Hitler portrait triggers row in Potsdam
CDU demand removal of Nazi picture ahead of opening of new parliament
Some 112 paintings by Berlin artist Lutz Friedel are currently on display at the new state parliament in Potsdam, Germany. Amongst the pictures are portraits of former German Chancellors Helmut Schmidt and Konrad Adenauer, but also of dictator of Nazi Germany Adolf Hitler and Nazi Minister of Propaganda Joseph Goebbels. Photograph: EPA
The parliament is housed in a reconstruction of a city palace once used by Prussian kings, damaged in the second World War and demolished by East German authorities in 1960. As part of the modern interior, a committee of state parliamentarians commissioned German painter Lutz Friedel to paint 112 images of historical figures.
The portrait series, Me! My Self-portraits from 1635 to 2003, includes Holocaust victim Anne Frank, writer Franz Kafka and former chancellor Helmut Schmidt alongside Soviet leader Joseph Stalin and Nazi propaganda minister Joseph Goebbels.

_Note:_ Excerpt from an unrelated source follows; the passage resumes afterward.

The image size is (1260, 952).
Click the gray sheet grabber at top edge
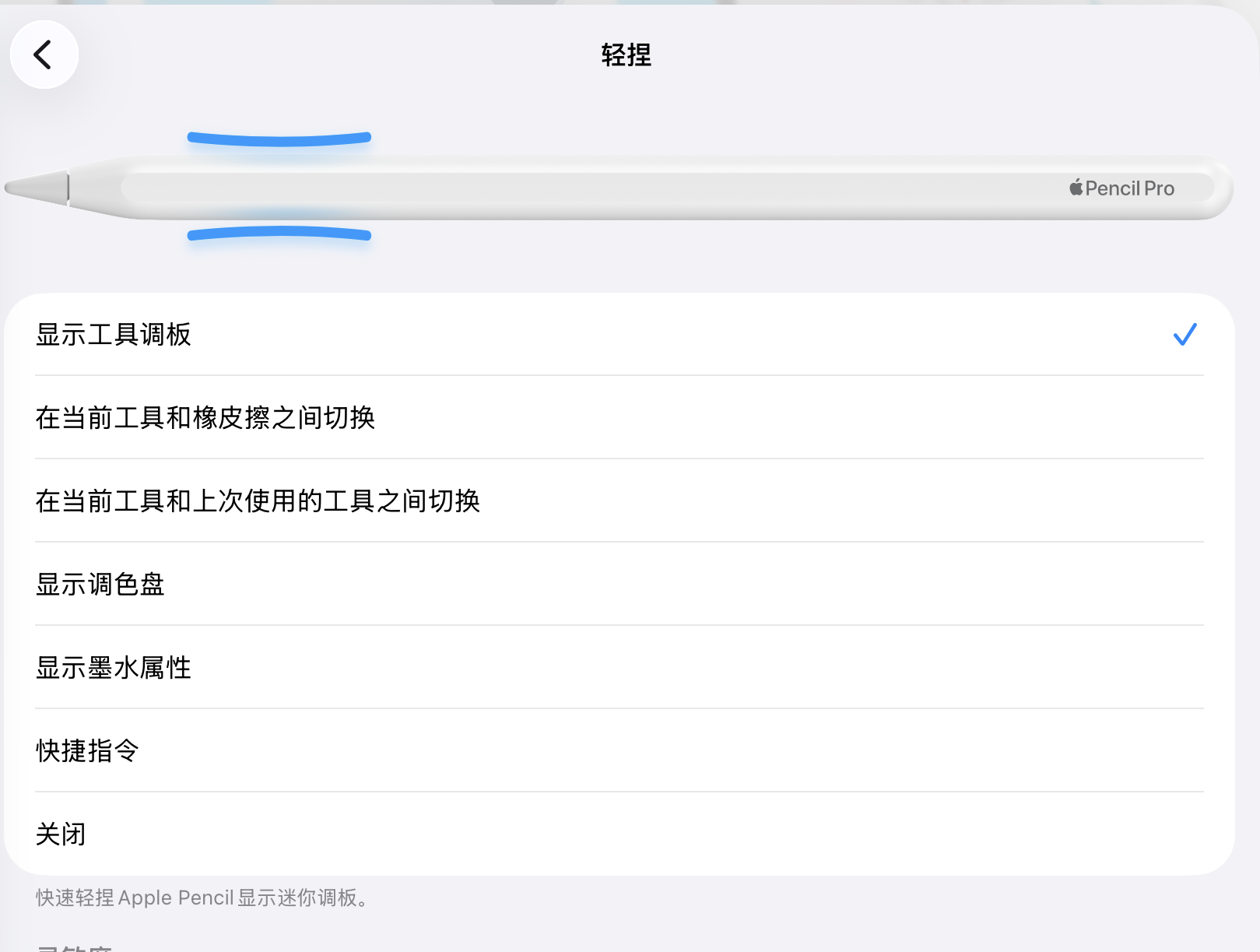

Finally, Mr Friedel painted a work called Me as Helge Schneider as Adolf Hitler, referring to a German comedian who played the Nazi dictator in the 2007 film My Führer.
The painter said he selected images of people who had impressed him in a positive or negative way. He said his shadowy image of Schneider as Hitler was intended to trigger a discussion about the limits of presenting the dictator in a human light.
“It was clear to me the painting would start a discussion, I’m not naive, but I’m sick to the back teeth of this discussion now because of the oversimplification that it is merely a provocation,” said Mr Friedel.
“Goebbels was the worst opportunist of the 20th century, Stalin was a mass murderer . . . but Hitler had so many facets that there’s probably no particular way in which you can describe him precisely,” he added.
Brandenburg’s opposition Christian Democratic Union (CDU) voted against hanging the works and is demanding their removal.
“One can always argue over art but pictures of Hitler or Stalin are unbearable in a parliament,” said Ingo Senftleben, CDU parliamentary floor leader.
The ruling Social Democratic Party (SPD) and Left Party in the Brandenburg state parliament defended the decision to exhibit the works at the opening weekend to which 20,000 people are expected.
“I don’t want to live in a country again that defines the freedom of art. Art is free,” said Gerrit Große, a Left Party member of the culture commission that granted the commission. “Looking at a picture doesn’t change a person: one asks questions.”